Recopiez à l'identique, s'il vous plaît, tout le passage du texte sur la protection sociale complémentaire qui va de "Plus important est" jusqu'à "les risques élevés.".

━━━━━ Texte

B. LA PLACE AMBIGUË DE LA PROTECTION SOCIALE COMPLÉMENTAIRE : PAYER SANS DÉCIDER ?

1. L'association problématique des organismes de protection sociale complémentaire

a) Le projet de loi constitue une lecture ambiguë du partenariat affiché
(1) Les rapports entre protection de base et protection complémentaire : les limites de l'intervention privée

Le principe de la participation d'organismes privés à la protection sociale obligatoire ne va pas de soi dans l'histoire de la protection sociale, ni au regard des principes de l'économie de la santé.

L'instauration de régimes de base de sécurité sociale est née du constat unanime qu'il était difficile de laisser à l'initiative privée la maîtrise de la protection sociale. La justification de l'intervention publique réside ainsi dans trois séries d'arguments : il s'agit de biens tutélaires, d'un marché imparfait et soumis au principe d'équité 7( * ) .

L'objectif d'un système de soins est de préserver la santé d'une population et des individus qui la composent. Les politiques de santé, les comportements individuels et le système de soins concourent ainsi à l'amélioration de l'état de santé. L'intervention de la puissance publique doit donc permettre de substituer en partie ses propres choix à ceux des acteurs privés car la santé est un bien tutélaire, c'est à dire qu'existent des externalités (les choix du consommateur peuvent être biaisés, par exemple en connaissant mal les effets de l'alcool, et entraîner ainsi des conséquences collectives). L'intervention publique permet alors de rapprocher le comportement individuel de ce qui est le plus approprié au plan collectif.

Les imperfections du marché constituent, elles, une raison plus spécifique à l'instauration de mécanismes publics de couverture du risque. Elles sont deux ordres : hasard moral et sélection adverse 8( * ) . Il y a un risque moral (ou hasard moral) d'assurance lorsque l'assuré n'est pas incité à un comportement de prévention : assuré et donc protégé, il n'a pas d'incitation directe à se prémunir contre le risque. En matière maladie, ce risque moral se matérialise ainsi : le niveau de couverture maladie a tendance à augmenter les volumes mais pas le prix unitaire des actes. Ainsi, l'intervention publique doit mettre en place des mécanismes de responsabilisation.

Plus important est le problème de la sélection. En assurance maladie, la concurrence pousse les compagnies d'assurance à pratiquer des stratégies de sélection du risque. L'assureur bénéficie d'une certaine quantité d'informations sur les risques encourus et peut donc faire varier les primes d'assurance selon les caractéristiques des individus. En ce cas, les hauts risques ont du mal à s'assurer, en raison du coût élevé de leurs primes. Il n'y a pas de péréquation des risques : pour éviter de perdre les bons risques en augmentant l'ensemble des primes, les compagnies sont rationnellement incitées à concentrer l'augmentation sur les risques élevés.

━━━━━━━━━━
━━━━━ Données répertoriées

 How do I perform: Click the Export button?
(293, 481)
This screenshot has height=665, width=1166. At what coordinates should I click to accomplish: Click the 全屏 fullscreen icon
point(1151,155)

━━━━━━━━━━
━━━━━ Données répertoriées

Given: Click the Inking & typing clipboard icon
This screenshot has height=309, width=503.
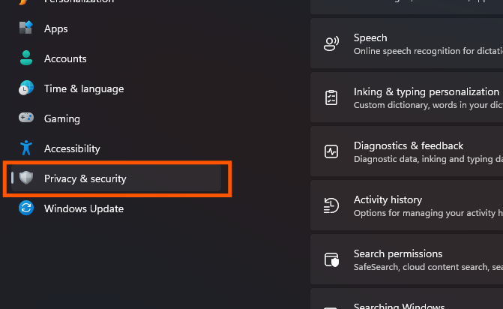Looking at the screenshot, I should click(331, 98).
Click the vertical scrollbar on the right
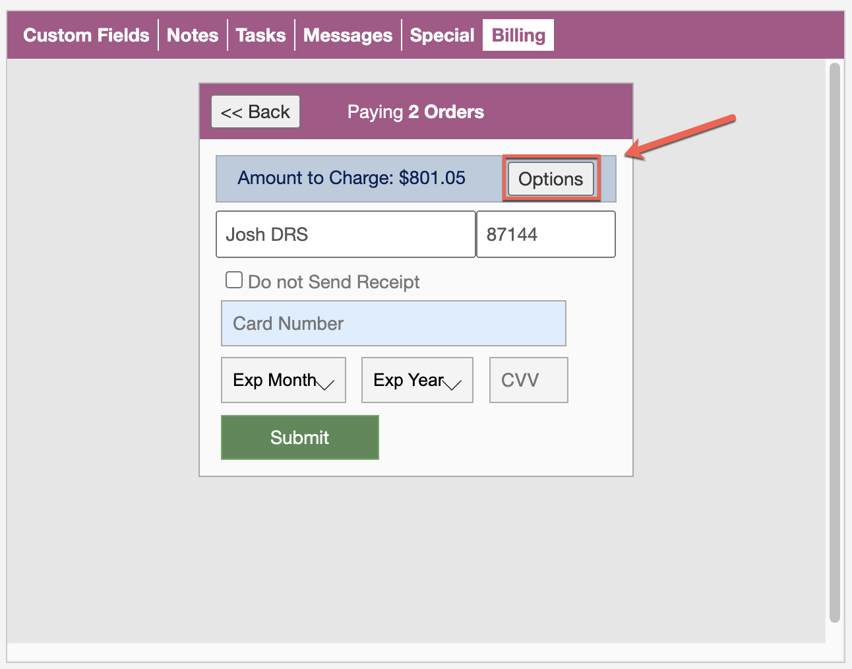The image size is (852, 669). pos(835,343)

━━━━━━━━━━
━━━━━ Données répertoriées

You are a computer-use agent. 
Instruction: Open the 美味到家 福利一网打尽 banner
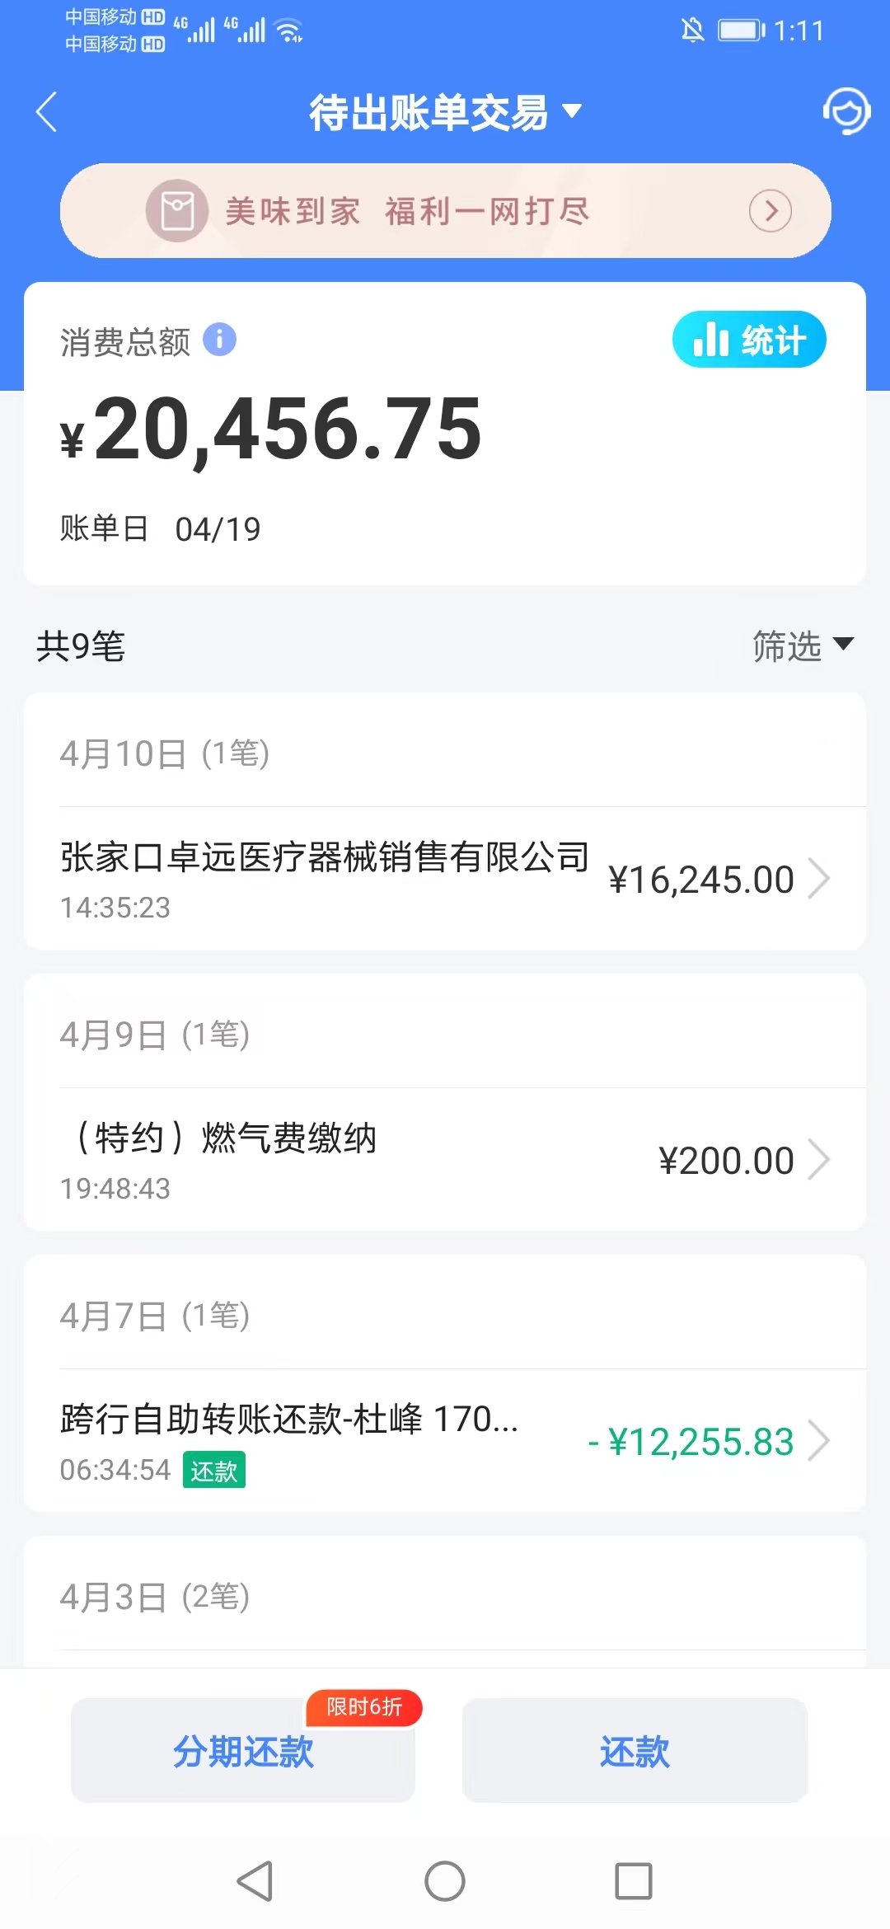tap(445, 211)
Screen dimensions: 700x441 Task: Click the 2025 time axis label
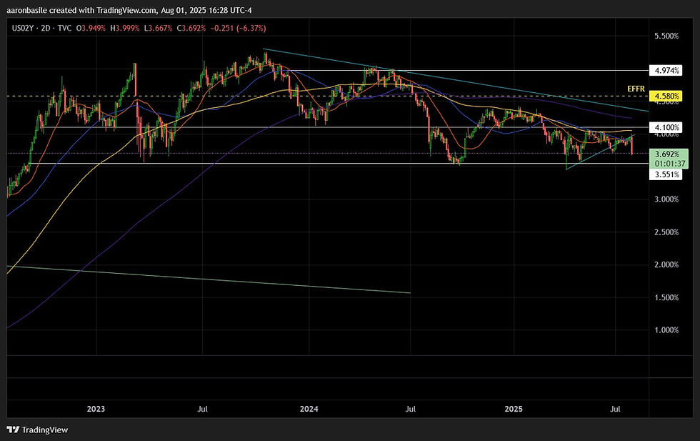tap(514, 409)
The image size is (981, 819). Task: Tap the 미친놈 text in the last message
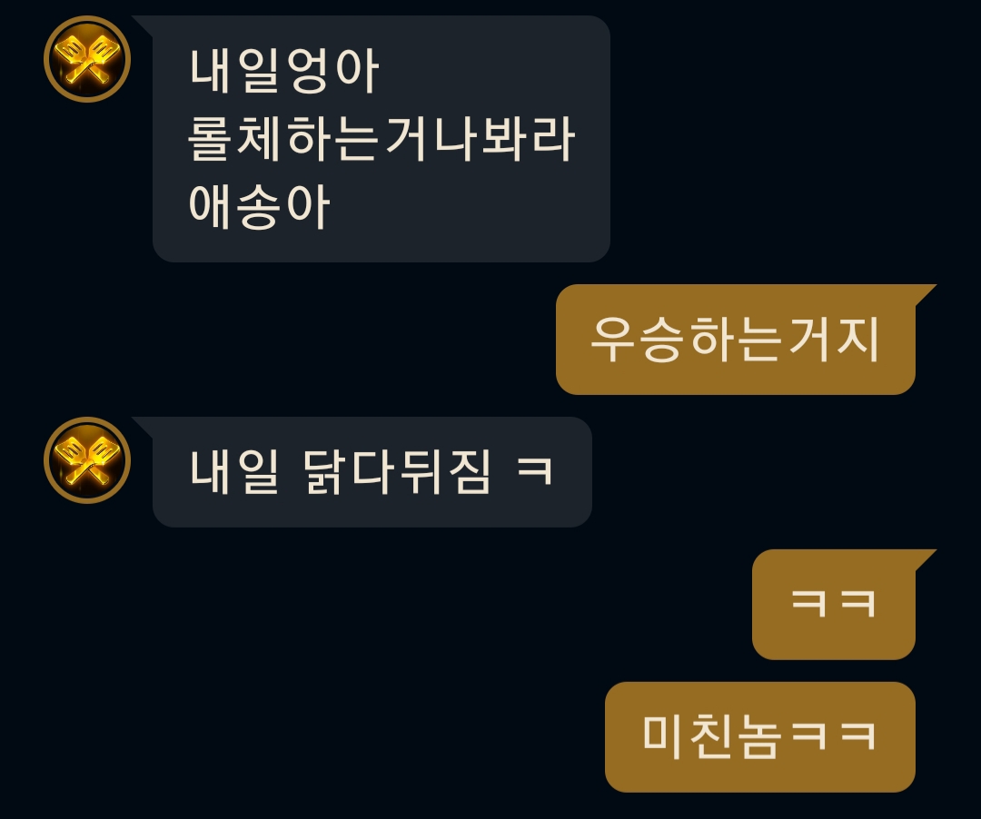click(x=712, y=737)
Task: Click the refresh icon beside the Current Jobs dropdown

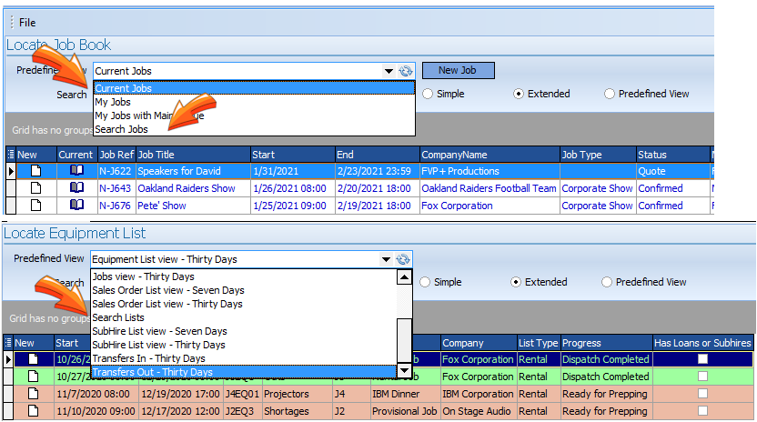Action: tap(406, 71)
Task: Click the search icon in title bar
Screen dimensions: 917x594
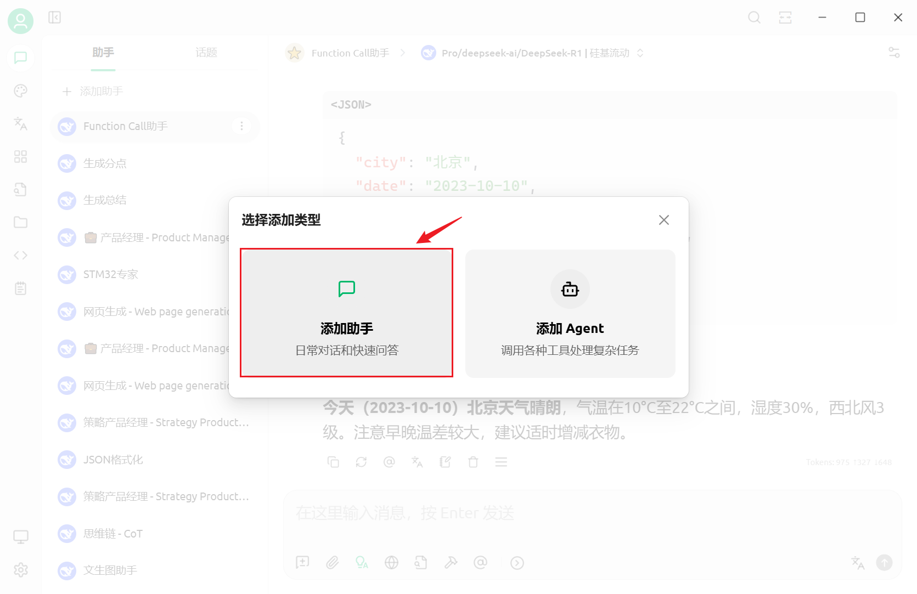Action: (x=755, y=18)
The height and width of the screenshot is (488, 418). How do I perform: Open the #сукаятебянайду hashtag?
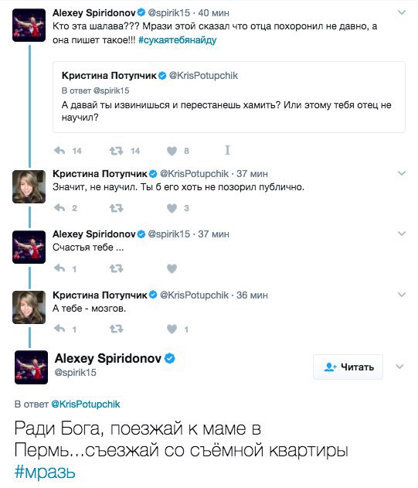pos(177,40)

━━━━━━━━━━

La réponse:
Plus important est le problème de la sélection. En assurance maladie, la concurrence pousse les compagnies d'assurance à pratiquer des stratégies de sélection du risque. L'assureur bénéficie d'une certaine quantité d'informations sur les risques encourus et peut donc faire varier les primes d'assurance selon les caractéristiques des individus. En ce cas, les hauts risques ont du mal à s'assurer, en raison du coût élevé de leurs primes. Il n'y a pas de péréquation des risques : pour éviter de perdre les bons risques en augmentant l'ensemble des primes, les compagnies sont rationnellement incitées à concentrer l'augmentation sur les risques élevés.